▶ [ASSIGNMENT]:
For this exercise, write each entry below out precisely and omit the pictures.

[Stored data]
------
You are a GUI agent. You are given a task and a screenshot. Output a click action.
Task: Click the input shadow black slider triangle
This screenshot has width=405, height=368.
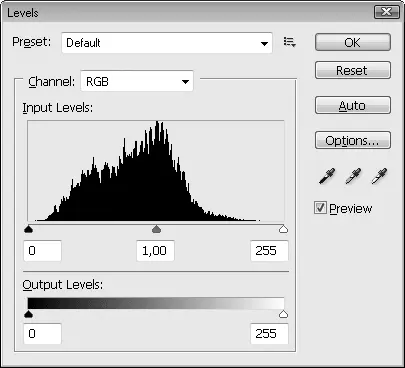coord(29,229)
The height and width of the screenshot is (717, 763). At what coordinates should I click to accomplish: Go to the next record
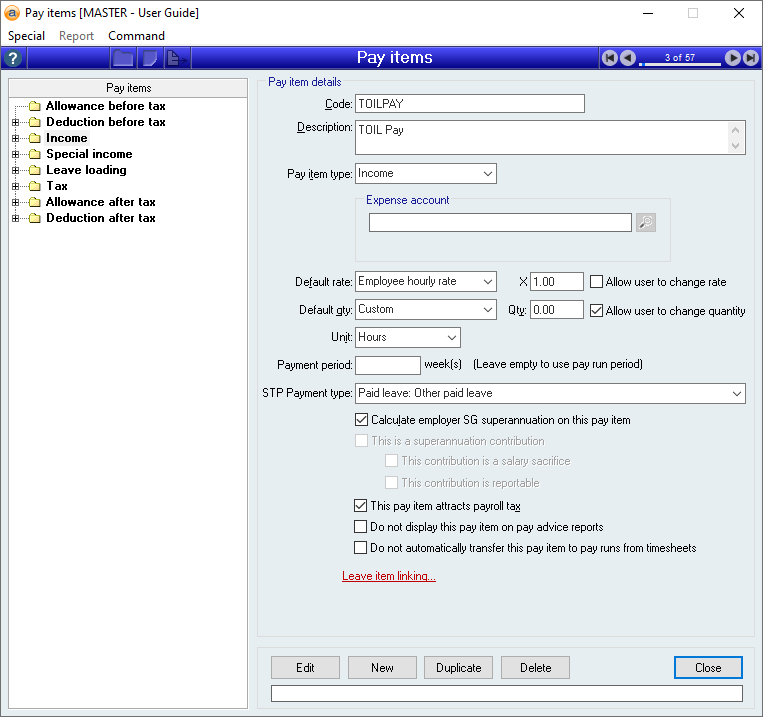coord(733,58)
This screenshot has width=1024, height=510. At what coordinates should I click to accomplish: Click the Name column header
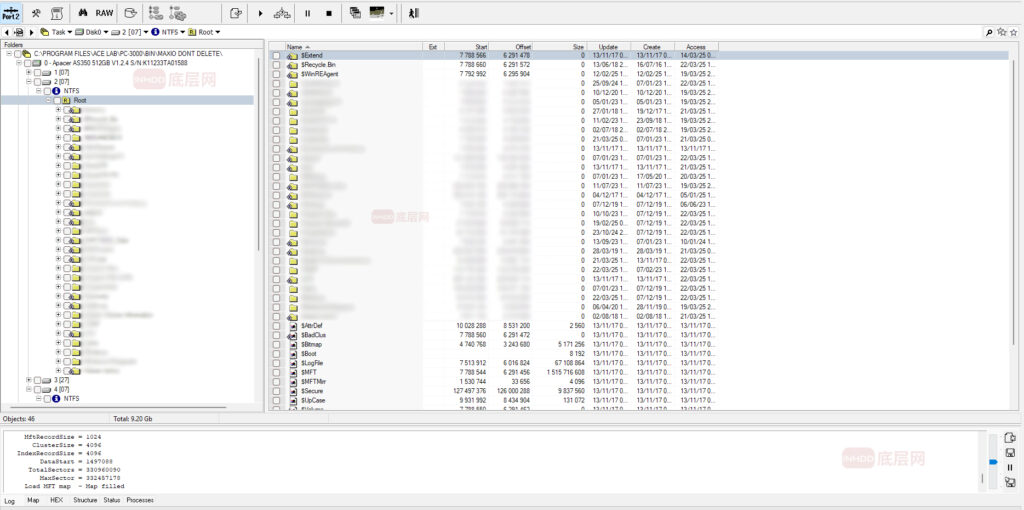[x=294, y=47]
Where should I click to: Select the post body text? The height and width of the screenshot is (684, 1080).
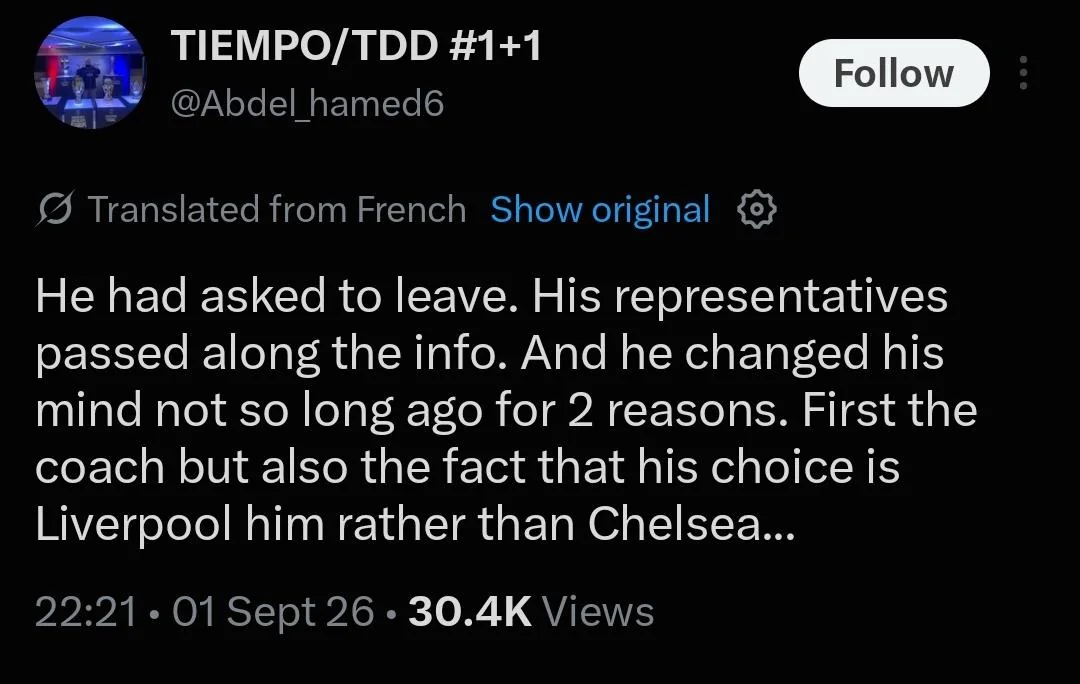(506, 411)
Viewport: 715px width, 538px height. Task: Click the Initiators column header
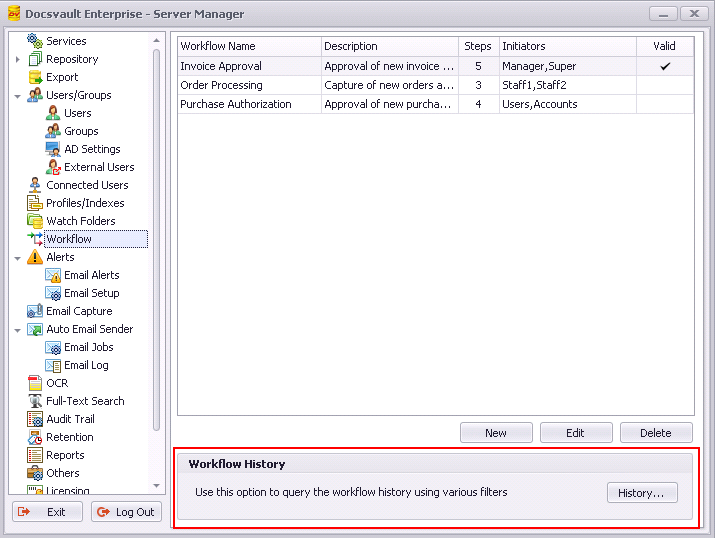tap(567, 46)
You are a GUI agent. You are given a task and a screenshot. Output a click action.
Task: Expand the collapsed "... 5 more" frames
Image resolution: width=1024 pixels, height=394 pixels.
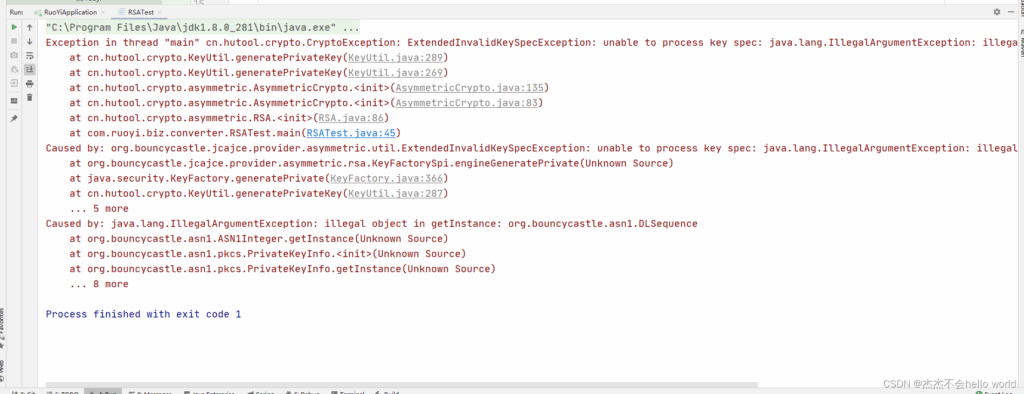click(99, 208)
------
▶ [REPLY]:
You are a GUI agent. You are given a task and a screenshot. Output a click action.
Task: Click the input shadow black slider triangle
This screenshot has width=405, height=368.
coord(29,229)
The height and width of the screenshot is (717, 763). At what coordinates should I click to accomplish: Go to the next record
coord(733,58)
This screenshot has width=1024, height=510. At what coordinates should I click to accomplish: Click the Name column header
[x=294, y=47]
Where should I click to: Select the post body text? The height and width of the screenshot is (684, 1080).
(506, 411)
Viewport: 715px width, 538px height. Task: Click the Initiators column header
tap(567, 46)
You are a GUI agent. You are given a task and a screenshot. Output a click action.
Task: Expand the collapsed "... 5 more" frames
Image resolution: width=1024 pixels, height=394 pixels.
click(99, 208)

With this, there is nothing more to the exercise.